After the minibus left Jerash, and was winding its way through curves in the valleys with lush vegetation, I started scanning the landscape for a first glimpse of the Qalat ar-Rabad. Before I expected it, I saw a yellowish building on top of one of the many hills defining the skyline, and I immediately knew that that was it. As the minibus sped towards Ajloun, the castle became always clearer. The contours, first not much more than a silhouette against the cloudy sky, turned into a sharply defined lines of a castle. From a distance, it looked like a fairy tale castle, with towers, and right on top of a hill.
Instead of taking a taxi up, I decided to walk up Qalat ar-Rabad from Ajloun.
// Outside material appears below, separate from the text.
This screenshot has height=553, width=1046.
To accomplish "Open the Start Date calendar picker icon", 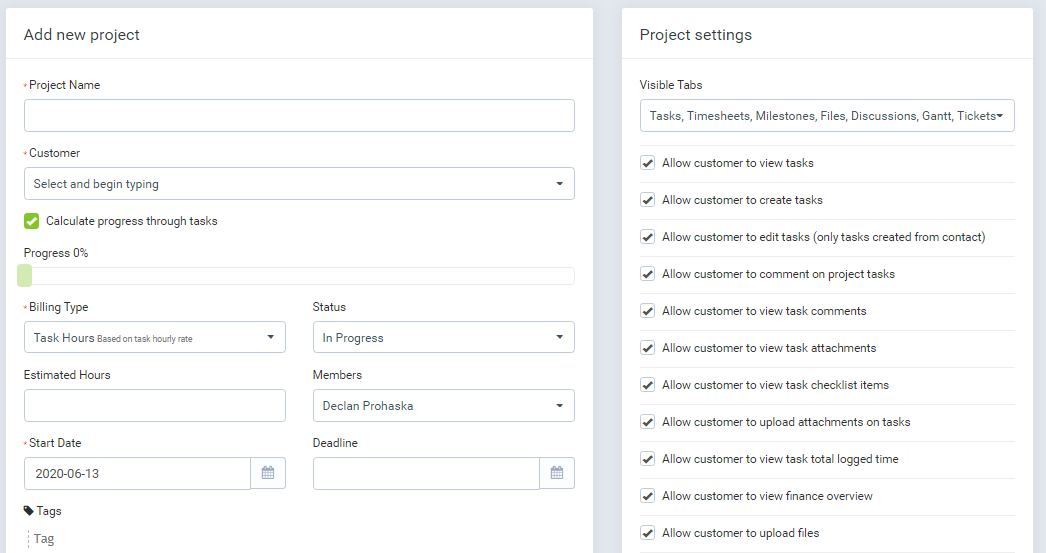I will pos(268,473).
Since the castle was not visible anymore, I followed my sense of directions, and then, suddenly, the castle reappeared, much bigger than before now, almost within hands reach. After a steep last climb, I reached the top of the Mt. Auf at 1250m, bought my ticket, and crossed the wooden bridge over the moat to get in. The doors were not closed anymore and it is centuries ago that the castle was last defended; the castle still gave an impression of being highly defensive. The castle was built by Izz ad-Din Usama bin Munqidh, a nephew of the illustrous Saladin, in the 12th century, as a defensive castle against the crusaders.
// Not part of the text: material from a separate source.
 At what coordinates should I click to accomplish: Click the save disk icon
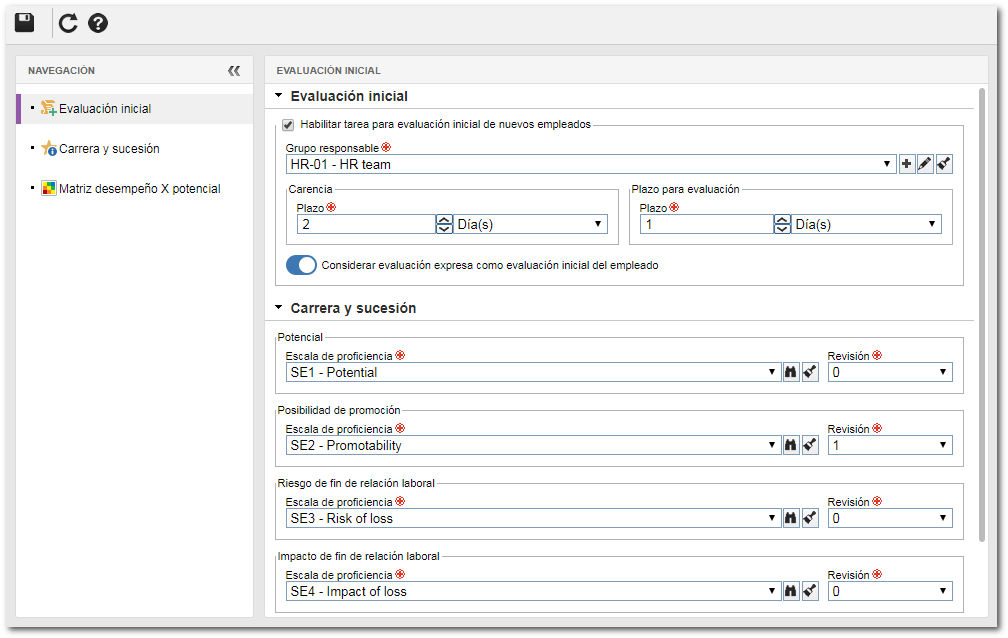(x=24, y=23)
The original castle had four watchtowers, but it was later extended and new towers were added. While it was never taken by the crusaders, it was however conquered and partly destroyed by the Mongols in 1260. After the Mamluks had taken control again, the castle was again restored, and used for storage. Later on, it was again used as a castle, before Swiss traveller J.L. Burkhardt came across Qalat ar-Rabad or Ajloun Castle in 1812. It was badly damaged by two earthquakes, reconstruction works are still underway, but during my visit, some parts were still very messy. I took my time in discovering the castle, all its hidden corridors and passages, stairs, climbing up walls, enjoying the view from some of the watchtowers that are still accessible, realizing just how strategically positioned the castle is, while listening to the sounds of sheep being herded down below, and the wind blowing through the pine trees, and I wondered how similar these sounds must have been centuries ago.
Personal travel impressions both in words and images from Qalat ar-Rabad (Jordan). Clicking on the pictures enlarges them and enables you to send the picture as a free e-card or download it for personal use, for instance, on your weblog. Or click on the map above to visit more places close to Qalat ar-Rabad.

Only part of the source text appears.